WHAT THE EXERCISE ASKS: Write down, unchanged, the entries from the first line through the line holding "Given: Click five-star". Include no other line.

-- -- --

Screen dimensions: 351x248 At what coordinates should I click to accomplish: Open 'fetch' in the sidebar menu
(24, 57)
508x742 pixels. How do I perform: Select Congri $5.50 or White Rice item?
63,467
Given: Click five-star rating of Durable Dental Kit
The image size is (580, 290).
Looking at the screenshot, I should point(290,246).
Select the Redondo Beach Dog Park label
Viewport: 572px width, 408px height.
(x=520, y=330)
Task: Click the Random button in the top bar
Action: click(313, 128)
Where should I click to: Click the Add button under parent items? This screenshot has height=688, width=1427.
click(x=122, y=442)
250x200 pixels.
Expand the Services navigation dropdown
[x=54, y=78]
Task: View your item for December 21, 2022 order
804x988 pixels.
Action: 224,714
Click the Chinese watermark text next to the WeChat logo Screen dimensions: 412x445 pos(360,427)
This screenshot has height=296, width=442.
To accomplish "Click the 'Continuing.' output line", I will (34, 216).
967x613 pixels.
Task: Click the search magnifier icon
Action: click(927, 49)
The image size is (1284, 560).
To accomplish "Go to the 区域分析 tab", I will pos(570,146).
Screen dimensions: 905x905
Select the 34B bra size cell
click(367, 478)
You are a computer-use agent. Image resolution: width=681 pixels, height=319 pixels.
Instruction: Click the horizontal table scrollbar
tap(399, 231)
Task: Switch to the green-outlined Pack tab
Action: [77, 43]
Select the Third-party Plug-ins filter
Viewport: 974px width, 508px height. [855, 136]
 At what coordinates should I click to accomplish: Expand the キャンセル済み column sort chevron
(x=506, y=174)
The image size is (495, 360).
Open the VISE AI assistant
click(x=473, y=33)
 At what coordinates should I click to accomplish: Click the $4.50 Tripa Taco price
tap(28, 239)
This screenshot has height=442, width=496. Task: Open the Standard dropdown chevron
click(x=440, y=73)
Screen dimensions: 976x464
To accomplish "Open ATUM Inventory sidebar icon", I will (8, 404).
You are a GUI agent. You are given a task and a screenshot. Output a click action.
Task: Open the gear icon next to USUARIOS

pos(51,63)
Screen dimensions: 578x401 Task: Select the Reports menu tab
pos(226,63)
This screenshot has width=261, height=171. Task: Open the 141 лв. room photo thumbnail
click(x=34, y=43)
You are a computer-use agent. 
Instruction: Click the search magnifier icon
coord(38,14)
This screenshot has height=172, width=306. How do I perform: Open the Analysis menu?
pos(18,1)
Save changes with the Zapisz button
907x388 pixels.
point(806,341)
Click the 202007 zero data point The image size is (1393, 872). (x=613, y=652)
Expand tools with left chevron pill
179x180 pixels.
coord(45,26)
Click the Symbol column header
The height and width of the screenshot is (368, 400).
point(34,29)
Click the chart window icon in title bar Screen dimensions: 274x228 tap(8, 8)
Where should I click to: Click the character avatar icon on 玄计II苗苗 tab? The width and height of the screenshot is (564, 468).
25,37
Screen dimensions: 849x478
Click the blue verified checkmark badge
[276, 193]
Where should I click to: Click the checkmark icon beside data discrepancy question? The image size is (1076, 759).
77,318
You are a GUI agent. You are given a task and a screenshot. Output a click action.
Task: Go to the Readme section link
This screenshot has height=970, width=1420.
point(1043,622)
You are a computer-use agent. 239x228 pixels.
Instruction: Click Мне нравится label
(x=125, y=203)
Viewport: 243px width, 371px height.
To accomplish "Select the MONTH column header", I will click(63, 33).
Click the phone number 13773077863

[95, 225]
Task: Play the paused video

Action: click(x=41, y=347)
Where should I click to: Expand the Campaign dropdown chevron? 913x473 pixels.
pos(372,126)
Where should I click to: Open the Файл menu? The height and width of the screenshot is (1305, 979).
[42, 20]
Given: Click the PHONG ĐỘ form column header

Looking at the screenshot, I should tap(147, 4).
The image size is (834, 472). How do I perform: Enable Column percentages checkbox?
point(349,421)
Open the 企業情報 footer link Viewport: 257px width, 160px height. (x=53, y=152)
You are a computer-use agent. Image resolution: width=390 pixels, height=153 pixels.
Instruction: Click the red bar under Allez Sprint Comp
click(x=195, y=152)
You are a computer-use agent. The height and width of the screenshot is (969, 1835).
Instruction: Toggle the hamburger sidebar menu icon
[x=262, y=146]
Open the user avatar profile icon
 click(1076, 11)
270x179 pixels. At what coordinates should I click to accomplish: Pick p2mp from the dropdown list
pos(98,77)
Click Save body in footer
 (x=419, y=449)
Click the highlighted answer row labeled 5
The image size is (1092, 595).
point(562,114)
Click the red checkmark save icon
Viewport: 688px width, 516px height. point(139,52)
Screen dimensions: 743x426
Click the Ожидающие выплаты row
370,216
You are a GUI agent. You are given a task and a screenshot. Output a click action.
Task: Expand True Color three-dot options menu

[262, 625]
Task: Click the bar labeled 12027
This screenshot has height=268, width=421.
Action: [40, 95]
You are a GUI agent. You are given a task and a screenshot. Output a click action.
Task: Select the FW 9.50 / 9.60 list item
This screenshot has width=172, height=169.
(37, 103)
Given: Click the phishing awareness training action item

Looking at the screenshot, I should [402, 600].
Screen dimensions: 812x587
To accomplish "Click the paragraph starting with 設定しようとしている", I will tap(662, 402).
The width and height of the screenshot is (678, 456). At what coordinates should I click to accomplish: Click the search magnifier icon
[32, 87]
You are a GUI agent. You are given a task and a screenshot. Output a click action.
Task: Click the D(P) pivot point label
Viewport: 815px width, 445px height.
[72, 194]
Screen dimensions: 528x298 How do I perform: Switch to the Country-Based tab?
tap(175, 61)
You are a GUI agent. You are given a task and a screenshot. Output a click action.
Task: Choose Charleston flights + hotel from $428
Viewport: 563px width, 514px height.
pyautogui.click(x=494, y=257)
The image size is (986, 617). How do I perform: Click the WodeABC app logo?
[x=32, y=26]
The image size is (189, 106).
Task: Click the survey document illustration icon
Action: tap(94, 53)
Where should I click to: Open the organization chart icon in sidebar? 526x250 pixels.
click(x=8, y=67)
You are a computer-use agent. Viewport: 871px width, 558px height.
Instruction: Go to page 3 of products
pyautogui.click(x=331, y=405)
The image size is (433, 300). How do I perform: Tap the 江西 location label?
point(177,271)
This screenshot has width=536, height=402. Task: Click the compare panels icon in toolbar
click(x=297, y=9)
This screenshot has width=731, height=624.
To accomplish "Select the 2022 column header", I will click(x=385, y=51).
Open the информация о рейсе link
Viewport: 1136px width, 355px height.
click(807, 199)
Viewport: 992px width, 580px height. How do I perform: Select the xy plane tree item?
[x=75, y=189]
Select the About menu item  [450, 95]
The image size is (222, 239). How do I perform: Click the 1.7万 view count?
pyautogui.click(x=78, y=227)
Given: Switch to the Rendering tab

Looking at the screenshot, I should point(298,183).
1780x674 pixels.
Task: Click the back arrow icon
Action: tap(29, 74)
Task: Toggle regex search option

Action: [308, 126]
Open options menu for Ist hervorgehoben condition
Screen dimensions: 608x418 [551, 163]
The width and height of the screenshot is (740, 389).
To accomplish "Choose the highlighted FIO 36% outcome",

-- -- --

RESULT OF THE TASK:
Screen dimensions: 351x248 At what coordinates should I click to accomplish: Open 'fetch' in the sidebar menu
(24, 57)
508x742 pixels. How do I perform: Select Congri $5.50 or White Rice item?
63,467
Given: Click five-star rating of Durable Dental Kit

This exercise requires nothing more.